===== The records

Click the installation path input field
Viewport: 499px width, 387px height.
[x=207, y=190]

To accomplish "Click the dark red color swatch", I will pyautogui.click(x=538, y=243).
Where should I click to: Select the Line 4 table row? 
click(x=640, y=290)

==========
===== The records

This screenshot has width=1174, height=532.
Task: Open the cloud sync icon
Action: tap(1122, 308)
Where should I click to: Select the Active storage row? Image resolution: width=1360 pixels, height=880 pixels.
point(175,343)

==========
===== The records

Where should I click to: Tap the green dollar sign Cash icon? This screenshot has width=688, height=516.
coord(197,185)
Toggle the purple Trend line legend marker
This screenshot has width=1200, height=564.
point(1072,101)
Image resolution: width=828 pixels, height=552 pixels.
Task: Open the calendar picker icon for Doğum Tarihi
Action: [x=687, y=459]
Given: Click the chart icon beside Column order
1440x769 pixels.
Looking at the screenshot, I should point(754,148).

==========

Goal of the exercise
In the records above, the line with "This screenshot has width=1200, height=564." marks the start and the line with "Given: Click the" marks the end; copy that stretch exactly, both lines included, and nothing else.

Expected output
This screenshot has width=1200, height=564.
point(1072,101)
Image resolution: width=828 pixels, height=552 pixels.
Task: Open the calendar picker icon for Doğum Tarihi
Action: [x=687, y=459]
Given: Click the chart icon beside Column order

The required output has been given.